The Closed Crankcase Ventilation (CCV) system
route’s crankcase blow-by gases from the breather assembly back into the engine
intake airflow to be used for combustion.

6.7 L Diesel Engine:

Crankcase Ventilation:

The crankcase ventilation system, Fig. 43, purges crankcase
gases to the intake manifold. The crankcase ventilation system consists of five
main elements, (1) expansion chamber separator, (2) cyclonic oil separator unit
w/integral pressure limiting valve, (3) stainless steel check valve, (4) oil
collection chamber and (5) pressure regulating valve.

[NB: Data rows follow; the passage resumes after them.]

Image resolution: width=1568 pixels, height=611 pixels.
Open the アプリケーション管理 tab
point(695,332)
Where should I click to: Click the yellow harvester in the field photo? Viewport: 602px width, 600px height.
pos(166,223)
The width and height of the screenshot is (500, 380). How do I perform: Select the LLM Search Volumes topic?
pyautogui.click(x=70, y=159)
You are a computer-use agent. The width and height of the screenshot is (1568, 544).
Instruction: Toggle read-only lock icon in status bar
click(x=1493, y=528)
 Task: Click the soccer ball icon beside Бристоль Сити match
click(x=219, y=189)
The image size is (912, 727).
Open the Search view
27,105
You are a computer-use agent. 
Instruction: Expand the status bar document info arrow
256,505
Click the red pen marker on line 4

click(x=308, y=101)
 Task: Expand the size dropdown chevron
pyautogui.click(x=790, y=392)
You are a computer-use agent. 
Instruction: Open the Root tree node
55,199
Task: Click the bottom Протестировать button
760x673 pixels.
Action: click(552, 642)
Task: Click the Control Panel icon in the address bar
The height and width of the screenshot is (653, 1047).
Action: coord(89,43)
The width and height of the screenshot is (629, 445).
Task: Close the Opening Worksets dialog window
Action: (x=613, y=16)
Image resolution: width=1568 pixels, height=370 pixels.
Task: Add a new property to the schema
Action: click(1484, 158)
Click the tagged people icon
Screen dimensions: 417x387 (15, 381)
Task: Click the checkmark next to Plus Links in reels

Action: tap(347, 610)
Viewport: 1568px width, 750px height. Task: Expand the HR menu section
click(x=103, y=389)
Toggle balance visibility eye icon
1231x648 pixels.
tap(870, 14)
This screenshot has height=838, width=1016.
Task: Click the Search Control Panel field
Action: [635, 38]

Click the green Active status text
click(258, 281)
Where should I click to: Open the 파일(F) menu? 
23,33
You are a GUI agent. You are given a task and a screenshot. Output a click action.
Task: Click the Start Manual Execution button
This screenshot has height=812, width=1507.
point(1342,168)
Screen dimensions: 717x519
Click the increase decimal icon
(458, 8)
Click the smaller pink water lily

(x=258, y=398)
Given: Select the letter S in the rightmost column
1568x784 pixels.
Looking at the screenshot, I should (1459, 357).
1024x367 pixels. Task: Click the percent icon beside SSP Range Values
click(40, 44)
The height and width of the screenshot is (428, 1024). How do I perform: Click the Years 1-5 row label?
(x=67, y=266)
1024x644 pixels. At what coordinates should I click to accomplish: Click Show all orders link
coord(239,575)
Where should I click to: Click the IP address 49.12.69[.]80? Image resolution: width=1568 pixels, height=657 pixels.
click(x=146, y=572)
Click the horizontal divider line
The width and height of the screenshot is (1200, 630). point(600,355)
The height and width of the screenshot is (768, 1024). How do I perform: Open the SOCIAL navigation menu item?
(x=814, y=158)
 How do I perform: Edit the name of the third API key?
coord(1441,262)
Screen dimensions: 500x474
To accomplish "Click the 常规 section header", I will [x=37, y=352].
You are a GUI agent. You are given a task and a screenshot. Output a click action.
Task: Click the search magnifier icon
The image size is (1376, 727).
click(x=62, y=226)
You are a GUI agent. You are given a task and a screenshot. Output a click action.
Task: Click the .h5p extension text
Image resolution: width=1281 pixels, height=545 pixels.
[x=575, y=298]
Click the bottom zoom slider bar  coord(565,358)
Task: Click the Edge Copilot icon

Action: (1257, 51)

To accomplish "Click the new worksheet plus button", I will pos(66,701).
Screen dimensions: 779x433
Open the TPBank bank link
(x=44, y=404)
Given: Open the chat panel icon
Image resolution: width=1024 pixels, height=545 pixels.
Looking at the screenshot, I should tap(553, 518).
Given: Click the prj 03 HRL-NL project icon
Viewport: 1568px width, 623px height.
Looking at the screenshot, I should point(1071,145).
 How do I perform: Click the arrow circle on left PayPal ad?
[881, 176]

Fig. 43 Crankcase ventilation system operation. Ford 6.7 L
diesel engine:

Crankcase ventilation system

Combustion blow-by gases enter the rear port of crankcase vent assembly and pass
into an expansion chamber where larger oil droplets fallout of blow-by gases
due to a rapid decrease in flow velocity. The remaining blow-by gases flow through
into cyclonic oil separator unit. The blow-by gases are then separated into smaller
cyclone oil separators, which force smaller oil droplets to the side walls, so
they drain out and flow to oil collection chamber.The remaining lighter gases flow
to the intake manifold.

The oil collection chamber has a drain port and a stainless
steel check valve. The check valve allows smaller oil droplets to return to
crankcase while blocking gases in the oil return path. The oil separator works
using cyclonic technology. Therefore, no filter media is required inside
canister. There is an integrated pressure regulating valve on the side of the
cyclonic oil separator which prevents excessive vacuum levels from being
applied to crankcase. Maintenance is not required, and canister is replaced as
an assembly.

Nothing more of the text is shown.